Your objective:
Decide whether each statement agrees with the Fort Frederick post below, answering yes or no and quoting the words of the post that settle it: (a) Fort Frederick is built of stone. (b) The historic cost to build Fort Frederick was 49,900 pounds. (c) In OD&D a smith earns 100 GP a month.
# start of Text
Dragon Economics

Author: DHBoggs / Labels: ,

I’m very interested by the French and Indian war period in North American history.  I’ve made it a point to visit, repeatedly if possible, any sites from the period I can.  One that’s on my list of yet to do’s is Fort Frederick in Maryland.
Not much happened there during the war, but the place itself is of unique interest because of the fort.  Unlike most of the British and colonial log forts, fort Frederick is made of stone.  Otherwise, it is much the same in design and situation.  It was a wilderness fort, built to guard the frontier, but built with permanence in mind.  It has four large corner bastions, three large interior building and four 180’l x 17h curtain walls.

Recent discussions on the Adventurer, Conqueror, King system, got me thinking about fort Frederick.  The parallels to building a D&D “borderlands” stronghold really struck me.   True, its not medieval, but for all intents and construction purposes, fort Frederick might as well be, but unlike your typical medieval scenario, we have an actual record of what it cost to build.  Further, we know the general range of wages being paid to craftsmen, so it provides one opportunity to convert real money into gaming gold. 
The actual historic cost to build Fort Frederick was 6000 pounds
Carpenter’s wages around 1760 when the fort was completed were circa 45 - 50 pounds a year (about  1/125th the cost of the fort) , and wages for other types of craftsmen are in the same ballpark. 
If we turn to the 3LBB’s and the equivalents in the FFC we can look at how much it would cost for an OD&D gaming character to build a stronghold identical to Ft Frederick; they would need to pay for the following:
Four  180’ curtain walls (7000 gp each)    28,000 GP
Four bastions (3000 + 20% for added height)  14400 GP
Three stone buildings  (2500 each)  7500 GP
Total  GP 49,900
Now, since we know that a mid 18th century carpenters yearly wage was about 125th the cost of building Ft Frederick and that it would cost 49,900 GP to build in D&D land, we can calculate the carpenters wage for D&D.   The Carpenters yearly wage should be 400 GP (33 GP per month).
Now here is where it gets interesting.  It is no secret that original D&D’s economics come almost straight from Dave Arneson’s Blackmoor campaign.  Indeed the original drawing showing castle construction and prices in the first through 3rd print of the 3LBB’s is one of Daves little sketches.  I’ve always wondered at the costs and wages given in OD&D, whether there really was any logic behind them or if they were just pulled out of the proverbial arse.  It turns out that a wage of 33 gp a month is entirely consistent with the wages for OD&D craftsmen.  A smith for example makes 20 gp a month (25 in the D&D draft), an armorer 100 GP (75 FFC, 80 per the draft).  So, as far as non military wages go, the wage to expense ratios seem about right in OD&D.  The equipment lists may have some issues, (armor for one) but most things are reasonably priced in regards to the wages being earned.
# end of Text
# start of Collected material
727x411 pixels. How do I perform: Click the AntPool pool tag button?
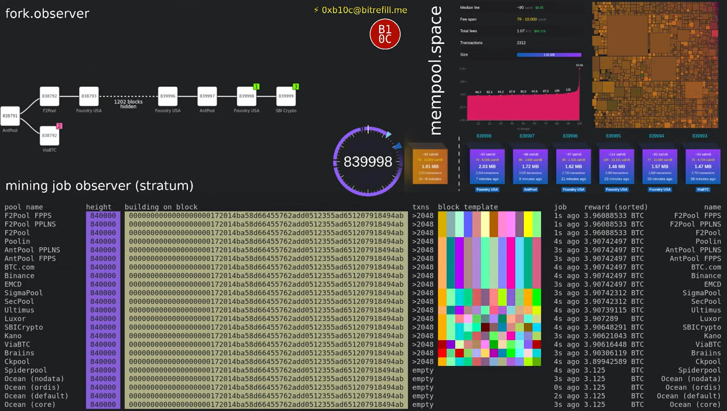pos(530,190)
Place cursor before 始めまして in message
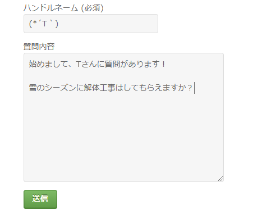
# end of Collected material
Response for this exercise:
(a) Yes: "Unlike most of the British and colonial log forts, fort Frederick is made of stone."
(b) No: "The actual historic cost to build Fort Frederick was 6000 pounds"
(c) No: "A smith for example makes 20 gp a month (25 in the D&D draft)"